- Etymology: Habitational name from a place called Frelinghuizen
- Place of origin: Netherlands
- Connected families: Cabot family Lodge family Havemeyer family
- Estates: Frelinghuysen Homestead Frelinghuysen Arboretum

= Frelinghuysen family =

Political family in New Jersey, US

The Frelinghuysen family (/ˈfreɪlɪŋhaɪsən/ FRAY-ling-hy-sən, /ˈfri:lɪŋhaɪzən/ FREE-ling-hy-zən or /ˌfri:lɪŋˈhaɪsən/ FREE-ling-HY-sən) is an American political dynasty, primarily based in New Jersey, that first emigrated from The Netherlands in 1720.

==History==
In 1720, Theodorus Jacobus Frelinghuysen came from The Netherlands to the Raritan Valley in the Province of New Jersey, then a Royal Colony of Great Britain.
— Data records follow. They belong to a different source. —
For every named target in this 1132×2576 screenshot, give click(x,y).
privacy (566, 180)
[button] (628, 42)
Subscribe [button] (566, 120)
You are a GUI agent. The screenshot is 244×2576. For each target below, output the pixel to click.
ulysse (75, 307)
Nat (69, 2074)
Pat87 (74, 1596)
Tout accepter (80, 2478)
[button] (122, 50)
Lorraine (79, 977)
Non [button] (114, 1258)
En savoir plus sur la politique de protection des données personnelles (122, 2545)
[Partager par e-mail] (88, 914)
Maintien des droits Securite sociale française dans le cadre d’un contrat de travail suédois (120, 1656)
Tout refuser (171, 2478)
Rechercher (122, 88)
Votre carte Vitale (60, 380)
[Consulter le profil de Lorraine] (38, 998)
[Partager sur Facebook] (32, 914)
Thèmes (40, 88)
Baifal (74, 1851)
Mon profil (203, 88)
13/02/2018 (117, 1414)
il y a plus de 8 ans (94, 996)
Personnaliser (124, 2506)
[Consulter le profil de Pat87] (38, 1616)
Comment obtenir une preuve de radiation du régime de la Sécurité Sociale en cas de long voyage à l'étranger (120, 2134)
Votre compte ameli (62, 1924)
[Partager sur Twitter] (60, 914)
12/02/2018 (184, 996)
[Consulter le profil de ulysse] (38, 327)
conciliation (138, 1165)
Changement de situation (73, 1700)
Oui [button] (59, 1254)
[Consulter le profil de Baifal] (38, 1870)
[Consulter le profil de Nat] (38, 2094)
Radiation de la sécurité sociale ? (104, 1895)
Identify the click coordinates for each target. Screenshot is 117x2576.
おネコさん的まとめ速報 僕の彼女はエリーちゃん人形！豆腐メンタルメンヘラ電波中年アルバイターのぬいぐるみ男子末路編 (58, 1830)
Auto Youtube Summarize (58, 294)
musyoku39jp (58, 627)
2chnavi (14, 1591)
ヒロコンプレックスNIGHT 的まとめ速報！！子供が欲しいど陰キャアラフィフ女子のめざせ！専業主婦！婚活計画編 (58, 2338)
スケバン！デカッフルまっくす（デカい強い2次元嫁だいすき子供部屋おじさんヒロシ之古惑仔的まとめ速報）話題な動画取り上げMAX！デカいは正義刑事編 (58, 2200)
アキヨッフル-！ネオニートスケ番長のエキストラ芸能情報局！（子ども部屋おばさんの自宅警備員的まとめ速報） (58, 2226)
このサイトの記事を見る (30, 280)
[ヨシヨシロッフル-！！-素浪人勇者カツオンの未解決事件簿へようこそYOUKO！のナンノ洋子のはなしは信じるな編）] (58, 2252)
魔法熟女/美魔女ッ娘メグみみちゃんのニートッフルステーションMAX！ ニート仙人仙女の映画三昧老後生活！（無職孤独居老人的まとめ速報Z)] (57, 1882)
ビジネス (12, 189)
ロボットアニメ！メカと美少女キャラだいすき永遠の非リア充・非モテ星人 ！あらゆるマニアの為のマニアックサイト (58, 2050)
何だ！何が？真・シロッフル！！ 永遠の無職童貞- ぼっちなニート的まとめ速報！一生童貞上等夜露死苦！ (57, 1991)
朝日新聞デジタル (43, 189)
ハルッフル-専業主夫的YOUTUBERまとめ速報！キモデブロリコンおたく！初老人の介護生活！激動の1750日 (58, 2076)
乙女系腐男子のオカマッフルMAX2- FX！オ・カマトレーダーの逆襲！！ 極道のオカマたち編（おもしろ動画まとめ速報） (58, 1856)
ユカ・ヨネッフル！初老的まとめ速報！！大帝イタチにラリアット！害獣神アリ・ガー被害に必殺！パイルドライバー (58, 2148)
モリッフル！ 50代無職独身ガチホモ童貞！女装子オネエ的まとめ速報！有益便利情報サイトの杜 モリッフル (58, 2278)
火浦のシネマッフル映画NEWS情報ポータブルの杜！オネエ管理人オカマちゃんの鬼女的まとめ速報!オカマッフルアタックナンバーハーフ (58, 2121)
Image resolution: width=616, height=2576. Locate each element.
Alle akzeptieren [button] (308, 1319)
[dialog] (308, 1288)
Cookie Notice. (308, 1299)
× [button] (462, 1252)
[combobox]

He was an evangelizing Dutch-Reformed minister during the period of religious fervor known as the Great Awakening. The family has had Frelinghuysen Middle School in Morristown named after them.

===Politics===
Five Frelinghuysens have served as United States senators for New Jersey:
- Frederick Frelinghuysen (1793-1796), a Revolutionary War officer and delegate to the Second Continental Congress.
- Theodore Frelinghuysen (1829-1835), who later became the mayor of Newark and the seventh president of Rutgers University.
- Frederick T. Frelinghuysen (1871-1877), who later served as United States Secretary of State under Chester A. Arthur and Grover Cleveland.
- Joseph S. Frelinghuysen Sr. (1917-1923), who had previously served as president of the New Jersey Senate.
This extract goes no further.